空き教室で後輩と駄弁る日々

頬骨

第1話

 「先輩、何時になったら私に告白してくるんですか?」


 突然、後輩がそんなことを言う。机を挟んで対面に座り、普段なら昨日会ったことやらで雑談を交わすのだが、今日はどうやら違うらしい。


 「いや、しないけど」


 僕は端的に答える。

 彼女が欲しいと思うことはあれど、自分のことで手一杯の僕には、誰かの人生を背負い切る自信も覚悟もない。


 「そうですか。残念です」


 しょぼんと沈んだ表情を見せる後輩。


 「いやいや、あおいなら選びたい放題だろうに」


 後輩。津久茂つくもあおいは美人だ。人当たりも良い方だし、何より料理がとんでもなく上手い。


 「先輩一択ですね」

 「なんでだよ!?」


 だから、もっといい相手を選べるはずなのに。

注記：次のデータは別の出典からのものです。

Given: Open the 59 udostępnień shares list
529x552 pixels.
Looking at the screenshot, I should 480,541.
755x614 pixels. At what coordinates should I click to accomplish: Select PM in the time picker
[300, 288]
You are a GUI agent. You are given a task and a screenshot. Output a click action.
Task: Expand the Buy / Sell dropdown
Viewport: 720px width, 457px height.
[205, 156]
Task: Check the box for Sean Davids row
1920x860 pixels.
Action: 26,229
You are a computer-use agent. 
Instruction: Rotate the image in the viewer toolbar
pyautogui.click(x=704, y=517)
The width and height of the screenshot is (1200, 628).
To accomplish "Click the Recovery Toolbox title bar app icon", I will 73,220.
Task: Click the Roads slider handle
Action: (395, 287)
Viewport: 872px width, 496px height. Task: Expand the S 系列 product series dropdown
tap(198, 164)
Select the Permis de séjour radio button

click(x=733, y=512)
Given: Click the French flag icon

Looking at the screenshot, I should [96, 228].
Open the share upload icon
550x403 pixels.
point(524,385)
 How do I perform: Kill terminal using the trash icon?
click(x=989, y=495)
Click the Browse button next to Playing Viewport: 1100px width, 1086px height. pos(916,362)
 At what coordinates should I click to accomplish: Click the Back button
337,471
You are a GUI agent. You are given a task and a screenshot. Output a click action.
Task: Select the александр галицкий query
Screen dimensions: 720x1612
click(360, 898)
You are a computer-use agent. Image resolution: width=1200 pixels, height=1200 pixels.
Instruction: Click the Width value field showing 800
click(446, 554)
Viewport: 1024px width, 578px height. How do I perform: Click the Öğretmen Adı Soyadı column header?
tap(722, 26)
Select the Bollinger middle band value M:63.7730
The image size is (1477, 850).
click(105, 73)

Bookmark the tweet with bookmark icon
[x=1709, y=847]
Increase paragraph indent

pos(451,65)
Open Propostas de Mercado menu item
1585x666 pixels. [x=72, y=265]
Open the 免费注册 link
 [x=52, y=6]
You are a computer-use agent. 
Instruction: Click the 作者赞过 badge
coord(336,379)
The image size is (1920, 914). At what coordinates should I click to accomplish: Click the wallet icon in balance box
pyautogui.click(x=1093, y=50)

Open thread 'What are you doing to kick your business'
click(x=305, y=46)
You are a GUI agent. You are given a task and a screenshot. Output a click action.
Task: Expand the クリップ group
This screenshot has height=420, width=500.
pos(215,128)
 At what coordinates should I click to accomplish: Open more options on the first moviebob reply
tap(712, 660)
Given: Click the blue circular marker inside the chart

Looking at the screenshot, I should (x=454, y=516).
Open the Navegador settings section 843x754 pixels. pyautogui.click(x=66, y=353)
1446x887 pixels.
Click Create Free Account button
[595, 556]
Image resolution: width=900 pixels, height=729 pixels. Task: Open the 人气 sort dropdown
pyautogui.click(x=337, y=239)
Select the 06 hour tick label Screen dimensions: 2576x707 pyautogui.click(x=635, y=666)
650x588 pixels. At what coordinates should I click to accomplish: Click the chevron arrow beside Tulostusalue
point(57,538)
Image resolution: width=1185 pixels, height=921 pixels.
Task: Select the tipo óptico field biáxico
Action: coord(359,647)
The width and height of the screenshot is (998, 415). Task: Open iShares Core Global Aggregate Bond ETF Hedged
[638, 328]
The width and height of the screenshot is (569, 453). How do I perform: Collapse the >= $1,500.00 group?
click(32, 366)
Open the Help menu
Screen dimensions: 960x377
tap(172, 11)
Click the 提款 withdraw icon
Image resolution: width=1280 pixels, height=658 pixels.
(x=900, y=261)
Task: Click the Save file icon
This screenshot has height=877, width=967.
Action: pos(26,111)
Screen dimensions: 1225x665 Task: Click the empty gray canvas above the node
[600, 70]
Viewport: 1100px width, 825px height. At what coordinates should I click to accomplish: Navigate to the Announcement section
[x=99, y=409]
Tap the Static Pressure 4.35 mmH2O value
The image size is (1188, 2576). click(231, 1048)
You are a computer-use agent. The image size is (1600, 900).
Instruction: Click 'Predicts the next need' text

どうして、こんな冴えないボッチ男子高校生を狙っているのか訳が分からない。


 「気が合うからですよ」

 「ナチュラルエスパー辞めてくれる?」

 「ほら、息ピッタリです」


 クスクスと上品に笑う。そんな少しの仕草にさえ目を惹かれてしまう。

 僕は気持ちが落ち着かなくて、意味もなく左手で頭を掻く。 


 「先輩は深く考えすぎですよ。恋愛なんて、いっときの感情で色々しちゃう方が楽なんですから」

 「葵がそれ言う?」

 「私は先輩一筋なだけです」

 

 身持ちの硬い葵が、そんな恋愛観を持っているとは驚きだ。

 というか、それつまり……。


 「僕、もしかしてオッケー出した瞬間襲われる?」

 「ふふっ、どうでしょう?」


 意味深な言葉と蠱惑的な笑み。

 ほとんど正解だと言っているようなものだ。


 「あの……。ちょっとお手洗いに……」

 「そんな怖がらないでくださいよ。無理矢理するのは趣味ではないですから」


 ビビって逃げようとした僕に、葵は肩を落として自身の癖ではないことを語る。


 「ビビったよ。貞操の危機を肌に感じた」

 「本来逆なはずなんですけどね」


 確かに。

 男と女が二人きりの教室となれば、警戒するべきなのは当然彼女の方だ。